Asymptotic independence of $Ω(n)$ and $Ω(n+1)$ along logarithmic averages
Dimitrios Charamaras, Florian K. Richter
TL;DR
The paper proves that, for bounded functions $a,b$, the logarithmically averaged joint distribution of $\Omega(n)$ and $\Omega(n+1)$ factors asymptotically into the product of their individual logarithmic averages, providing a quantitative bound with double-logarithmic savings. The authors reduce the problem to averages involving completely multiplicative functions $f_{\xi,N}$, handle small and large frequency contributions separately via a local Erdős–Kac bound and Halász/MRT15 techniques, and combine circle method arguments to control error terms. This yields a natural form of asymptotic independence between consecutive values of $\Omega(n)$ and has applications to the distribution of $\Omega(p+1)$ for almost primes.

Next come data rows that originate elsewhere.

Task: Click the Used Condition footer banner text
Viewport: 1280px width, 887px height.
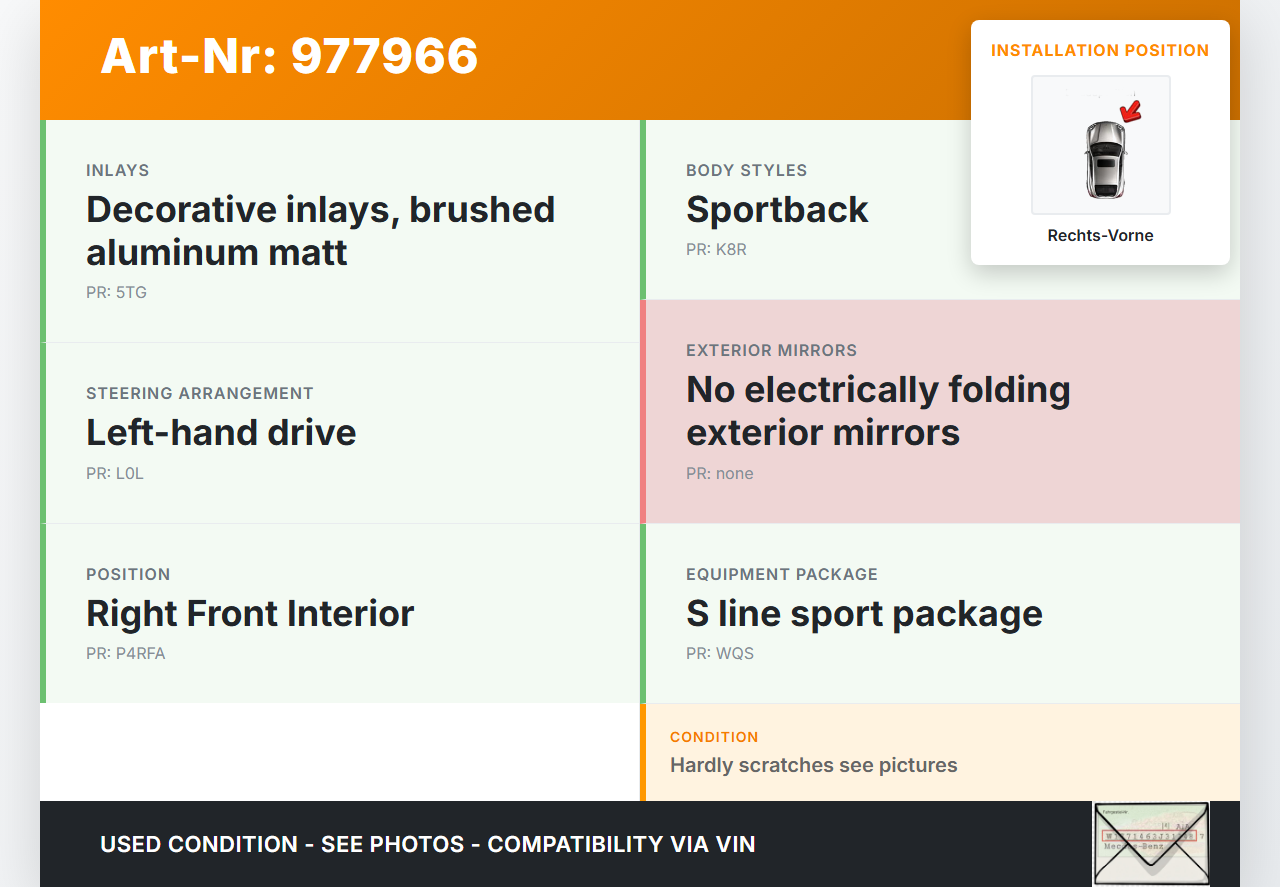Action: click(427, 844)
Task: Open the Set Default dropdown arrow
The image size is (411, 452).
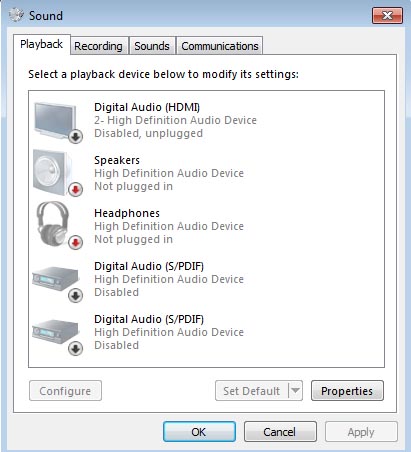Action: coord(295,390)
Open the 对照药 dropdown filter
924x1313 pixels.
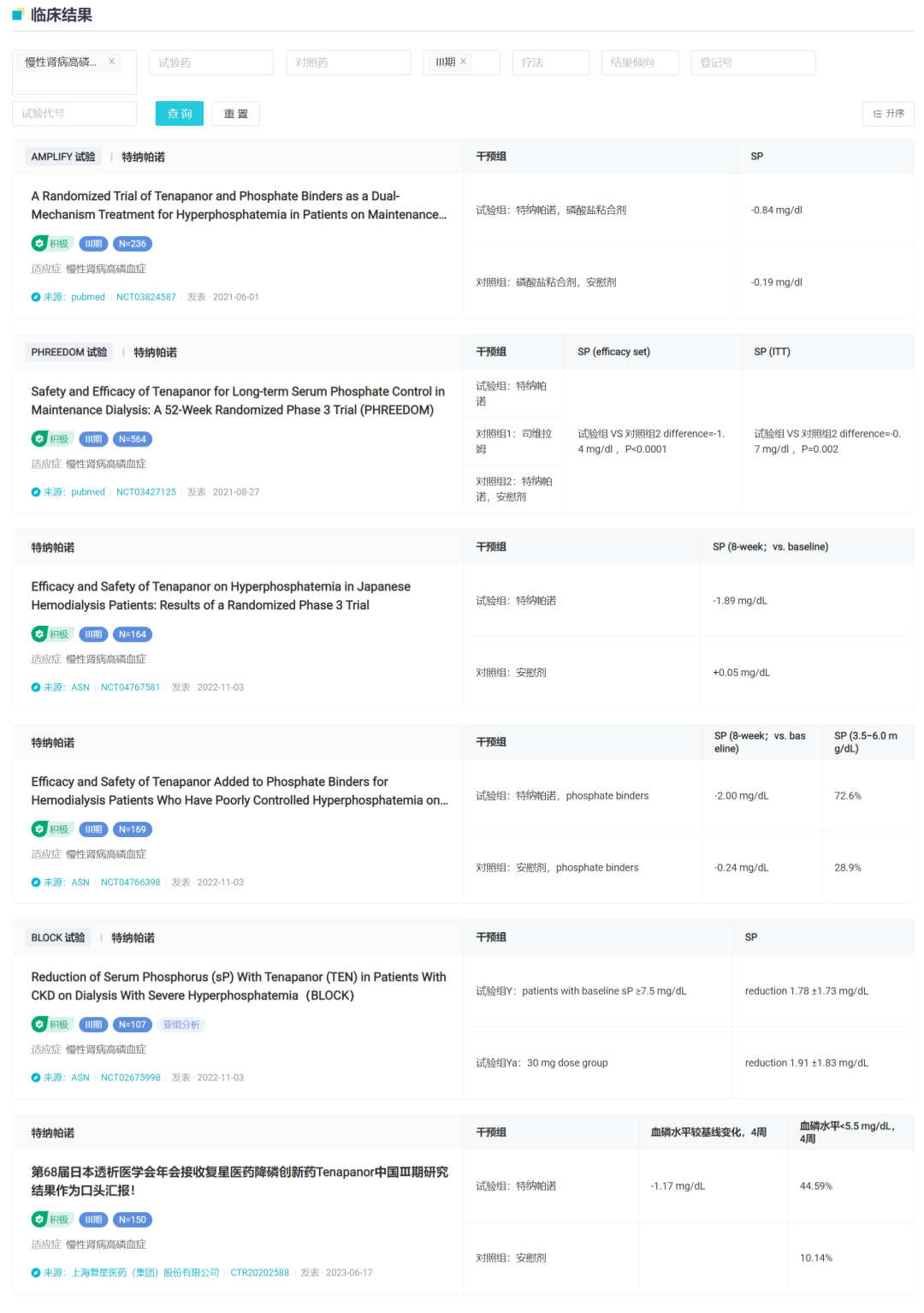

The work also frames conjectures about independence for higher-order prime-factor statistics and establishes equivalence relations with functional Chowla-type statements. Overall, the paper extends Tao’s logarithmic two-point correlation results to the $\Omega(n)$-level setting with explicit, double-logarithmic savings, advancing understanding of independence phenomena in multiplicative-integer factorization.
Abstract
Let $Ω(n)$ denote the number of prime factors of a positive integer $n$ counted with multiplicities. We show that for any bounded functions $a,b\colon\mathbb{N}\to\mathbb{C}$, $$\frac{1}{\log{N}}\sum_{n=1}^N \frac{a(Ω(n))b(Ω(n+1))}{n} = \Bigg(\frac{1}{N}\sum_{n=1}^N a(Ω(n))\Bigg)\Bigg(\frac{1}{N}\sum_{n=1}^N b(Ω(n))\Bigg) + \mathrm{o}_{N\to\infty}(1).$$ This generalizes a theorem of Tao on the logarithmically averaged two-point correlation Chowla conjecture. Our result is quantitative and the explicit error term that we obtain establishes double-logarithmic savings. As an application, we obtain new results about the distribution of $Ω(p+1)$ as $p$ ranges over $\ell$-almost primes for a "typical" value of $\ell$.